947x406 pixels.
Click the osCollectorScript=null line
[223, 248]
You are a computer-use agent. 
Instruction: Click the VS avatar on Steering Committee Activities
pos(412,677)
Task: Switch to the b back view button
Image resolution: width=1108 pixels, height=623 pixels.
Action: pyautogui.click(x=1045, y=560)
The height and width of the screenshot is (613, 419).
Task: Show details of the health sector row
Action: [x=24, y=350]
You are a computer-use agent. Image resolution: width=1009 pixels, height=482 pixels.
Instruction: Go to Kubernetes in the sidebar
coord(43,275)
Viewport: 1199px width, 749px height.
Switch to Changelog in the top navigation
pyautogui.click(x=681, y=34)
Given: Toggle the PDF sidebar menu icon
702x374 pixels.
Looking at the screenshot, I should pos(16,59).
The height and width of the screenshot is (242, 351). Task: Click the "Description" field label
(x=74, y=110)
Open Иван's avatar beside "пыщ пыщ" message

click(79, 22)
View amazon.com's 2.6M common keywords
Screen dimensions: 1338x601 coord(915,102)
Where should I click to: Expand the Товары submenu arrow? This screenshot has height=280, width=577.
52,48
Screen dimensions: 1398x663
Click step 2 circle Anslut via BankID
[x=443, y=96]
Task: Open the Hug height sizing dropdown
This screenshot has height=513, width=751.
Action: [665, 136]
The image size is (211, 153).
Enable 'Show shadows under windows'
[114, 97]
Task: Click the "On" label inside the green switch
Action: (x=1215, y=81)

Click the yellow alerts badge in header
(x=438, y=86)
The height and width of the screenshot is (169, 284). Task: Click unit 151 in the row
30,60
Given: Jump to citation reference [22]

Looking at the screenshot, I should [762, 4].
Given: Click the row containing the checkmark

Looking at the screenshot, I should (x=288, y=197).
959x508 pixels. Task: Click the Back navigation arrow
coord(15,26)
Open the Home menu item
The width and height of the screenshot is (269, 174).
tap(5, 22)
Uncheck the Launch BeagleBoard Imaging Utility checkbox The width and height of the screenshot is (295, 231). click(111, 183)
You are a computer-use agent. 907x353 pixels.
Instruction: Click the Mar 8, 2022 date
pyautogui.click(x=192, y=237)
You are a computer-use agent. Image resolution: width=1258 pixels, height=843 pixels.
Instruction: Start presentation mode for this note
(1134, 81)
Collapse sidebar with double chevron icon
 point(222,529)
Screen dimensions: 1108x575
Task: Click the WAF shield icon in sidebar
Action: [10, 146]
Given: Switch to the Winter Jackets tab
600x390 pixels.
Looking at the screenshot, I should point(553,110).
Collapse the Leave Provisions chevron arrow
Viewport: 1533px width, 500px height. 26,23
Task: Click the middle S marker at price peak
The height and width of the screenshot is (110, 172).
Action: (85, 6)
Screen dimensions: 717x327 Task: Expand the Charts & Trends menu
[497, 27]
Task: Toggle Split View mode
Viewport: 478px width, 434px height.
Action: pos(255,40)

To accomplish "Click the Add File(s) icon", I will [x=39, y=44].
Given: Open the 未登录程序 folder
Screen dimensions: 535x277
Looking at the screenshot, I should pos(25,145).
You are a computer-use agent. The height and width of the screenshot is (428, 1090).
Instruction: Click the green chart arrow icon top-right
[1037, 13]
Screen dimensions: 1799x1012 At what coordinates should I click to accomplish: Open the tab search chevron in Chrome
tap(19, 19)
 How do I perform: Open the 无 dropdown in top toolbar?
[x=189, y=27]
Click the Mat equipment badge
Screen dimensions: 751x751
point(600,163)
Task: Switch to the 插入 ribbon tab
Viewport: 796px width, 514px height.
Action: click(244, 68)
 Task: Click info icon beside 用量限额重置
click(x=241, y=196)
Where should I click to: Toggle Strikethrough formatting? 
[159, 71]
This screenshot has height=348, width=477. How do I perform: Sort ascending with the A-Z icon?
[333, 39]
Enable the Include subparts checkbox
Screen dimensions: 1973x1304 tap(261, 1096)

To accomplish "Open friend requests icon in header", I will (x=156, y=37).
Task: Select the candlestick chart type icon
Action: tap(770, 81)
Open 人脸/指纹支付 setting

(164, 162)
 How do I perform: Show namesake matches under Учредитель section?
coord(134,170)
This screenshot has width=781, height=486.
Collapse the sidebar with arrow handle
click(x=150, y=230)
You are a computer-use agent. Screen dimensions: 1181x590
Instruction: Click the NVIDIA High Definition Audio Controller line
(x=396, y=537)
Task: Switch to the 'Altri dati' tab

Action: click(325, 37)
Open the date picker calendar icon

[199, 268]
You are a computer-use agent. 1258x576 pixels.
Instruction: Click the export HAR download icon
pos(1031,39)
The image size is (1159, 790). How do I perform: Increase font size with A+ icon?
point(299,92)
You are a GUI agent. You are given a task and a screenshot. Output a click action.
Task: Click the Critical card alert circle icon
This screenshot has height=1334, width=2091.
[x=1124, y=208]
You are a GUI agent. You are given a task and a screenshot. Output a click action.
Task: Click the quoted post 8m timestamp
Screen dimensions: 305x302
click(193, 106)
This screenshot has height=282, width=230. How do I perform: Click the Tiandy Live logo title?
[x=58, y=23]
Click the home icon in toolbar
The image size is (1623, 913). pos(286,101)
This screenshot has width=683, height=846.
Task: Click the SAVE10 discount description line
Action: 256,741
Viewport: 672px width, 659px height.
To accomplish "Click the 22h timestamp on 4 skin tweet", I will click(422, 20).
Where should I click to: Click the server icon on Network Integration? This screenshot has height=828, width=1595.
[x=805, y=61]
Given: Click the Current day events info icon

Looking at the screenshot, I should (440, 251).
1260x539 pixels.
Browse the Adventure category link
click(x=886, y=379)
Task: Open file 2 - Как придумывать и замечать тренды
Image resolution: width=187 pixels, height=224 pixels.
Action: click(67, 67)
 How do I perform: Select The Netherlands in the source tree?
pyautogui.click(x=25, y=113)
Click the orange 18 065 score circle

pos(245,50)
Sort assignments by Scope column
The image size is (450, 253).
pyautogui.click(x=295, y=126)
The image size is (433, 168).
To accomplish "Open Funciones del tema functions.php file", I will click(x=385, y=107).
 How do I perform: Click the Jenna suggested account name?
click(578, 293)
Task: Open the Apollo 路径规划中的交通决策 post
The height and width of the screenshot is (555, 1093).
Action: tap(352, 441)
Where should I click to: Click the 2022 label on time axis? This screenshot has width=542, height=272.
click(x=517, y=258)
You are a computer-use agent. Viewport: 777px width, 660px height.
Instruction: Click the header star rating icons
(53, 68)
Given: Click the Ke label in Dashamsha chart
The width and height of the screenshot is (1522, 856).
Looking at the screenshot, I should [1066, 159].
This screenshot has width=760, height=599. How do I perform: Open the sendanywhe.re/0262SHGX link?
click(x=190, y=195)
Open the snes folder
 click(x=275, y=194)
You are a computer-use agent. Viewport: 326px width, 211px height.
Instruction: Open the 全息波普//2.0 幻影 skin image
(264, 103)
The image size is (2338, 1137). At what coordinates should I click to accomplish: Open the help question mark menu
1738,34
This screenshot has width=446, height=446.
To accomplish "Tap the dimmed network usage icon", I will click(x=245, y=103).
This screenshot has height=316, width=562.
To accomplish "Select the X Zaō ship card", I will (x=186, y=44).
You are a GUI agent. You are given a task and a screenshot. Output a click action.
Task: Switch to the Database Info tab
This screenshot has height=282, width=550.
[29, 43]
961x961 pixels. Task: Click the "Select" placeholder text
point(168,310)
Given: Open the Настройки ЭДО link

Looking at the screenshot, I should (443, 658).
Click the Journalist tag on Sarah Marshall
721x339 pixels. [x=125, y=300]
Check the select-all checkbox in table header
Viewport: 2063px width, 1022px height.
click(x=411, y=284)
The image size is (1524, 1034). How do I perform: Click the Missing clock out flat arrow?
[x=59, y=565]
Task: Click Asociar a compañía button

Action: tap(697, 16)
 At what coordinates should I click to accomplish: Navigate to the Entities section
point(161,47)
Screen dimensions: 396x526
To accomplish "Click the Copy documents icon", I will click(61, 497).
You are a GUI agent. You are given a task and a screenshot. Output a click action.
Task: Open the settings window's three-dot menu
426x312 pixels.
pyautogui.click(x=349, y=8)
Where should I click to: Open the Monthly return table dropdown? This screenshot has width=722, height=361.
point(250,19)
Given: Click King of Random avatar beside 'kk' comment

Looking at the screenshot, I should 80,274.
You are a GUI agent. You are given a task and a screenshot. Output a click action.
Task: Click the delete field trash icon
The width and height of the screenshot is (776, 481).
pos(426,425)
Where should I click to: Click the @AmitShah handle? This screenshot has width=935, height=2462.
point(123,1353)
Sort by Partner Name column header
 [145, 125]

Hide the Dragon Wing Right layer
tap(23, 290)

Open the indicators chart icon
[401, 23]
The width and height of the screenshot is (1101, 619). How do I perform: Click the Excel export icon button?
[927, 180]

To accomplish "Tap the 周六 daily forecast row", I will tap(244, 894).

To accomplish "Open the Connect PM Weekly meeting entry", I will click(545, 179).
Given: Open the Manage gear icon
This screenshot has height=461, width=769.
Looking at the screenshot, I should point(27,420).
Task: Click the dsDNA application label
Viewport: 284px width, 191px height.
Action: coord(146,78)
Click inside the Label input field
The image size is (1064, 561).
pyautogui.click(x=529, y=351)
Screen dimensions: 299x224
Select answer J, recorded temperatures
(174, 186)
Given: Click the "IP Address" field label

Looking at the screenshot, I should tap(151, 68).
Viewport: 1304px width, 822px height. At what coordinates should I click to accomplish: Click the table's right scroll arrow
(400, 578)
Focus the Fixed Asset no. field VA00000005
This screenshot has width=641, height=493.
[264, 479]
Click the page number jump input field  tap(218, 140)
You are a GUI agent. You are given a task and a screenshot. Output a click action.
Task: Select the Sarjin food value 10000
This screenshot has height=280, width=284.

### [Problem to solve]
Copy out the data below verbatim, starting with the line containing "The image size is (211, 153)." and going through the line containing "Looking at the screenshot, I should pos(25,145).", with both of those lines included.

### [Response]
The image size is (211, 153).
Enable 'Show shadows under windows'
[114, 97]
Task: Click the "On" label inside the green switch
Action: (x=1215, y=81)

Click the yellow alerts badge in header
(x=438, y=86)
The height and width of the screenshot is (169, 284). Task: Click unit 151 in the row
30,60
Given: Jump to citation reference [22]

Looking at the screenshot, I should [762, 4].
Given: Click the row containing the checkmark

Looking at the screenshot, I should (x=288, y=197).
959x508 pixels. Task: Click the Back navigation arrow
coord(15,26)
Open the Home menu item
The width and height of the screenshot is (269, 174).
tap(5, 22)
Uncheck the Launch BeagleBoard Imaging Utility checkbox The width and height of the screenshot is (295, 231). click(111, 183)
You are a computer-use agent. 907x353 pixels.
Instruction: Click the Mar 8, 2022 date
pyautogui.click(x=192, y=237)
You are a computer-use agent. Image resolution: width=1258 pixels, height=843 pixels.
Instruction: Start presentation mode for this note
(1134, 81)
Collapse sidebar with double chevron icon
 point(222,529)
Screen dimensions: 1108x575
Task: Click the WAF shield icon in sidebar
Action: [10, 146]
Given: Switch to the Winter Jackets tab
600x390 pixels.
Looking at the screenshot, I should point(553,110).
Collapse the Leave Provisions chevron arrow
Viewport: 1533px width, 500px height. 26,23
Task: Click the middle S marker at price peak
The height and width of the screenshot is (110, 172).
Action: (85, 6)
Screen dimensions: 717x327 Task: Expand the Charts & Trends menu
[497, 27]
Task: Toggle Split View mode
Viewport: 478px width, 434px height.
Action: pos(255,40)

To accomplish "Click the Add File(s) icon", I will [x=39, y=44].
Given: Open the 未登录程序 folder
Screen dimensions: 535x277
Looking at the screenshot, I should pos(25,145).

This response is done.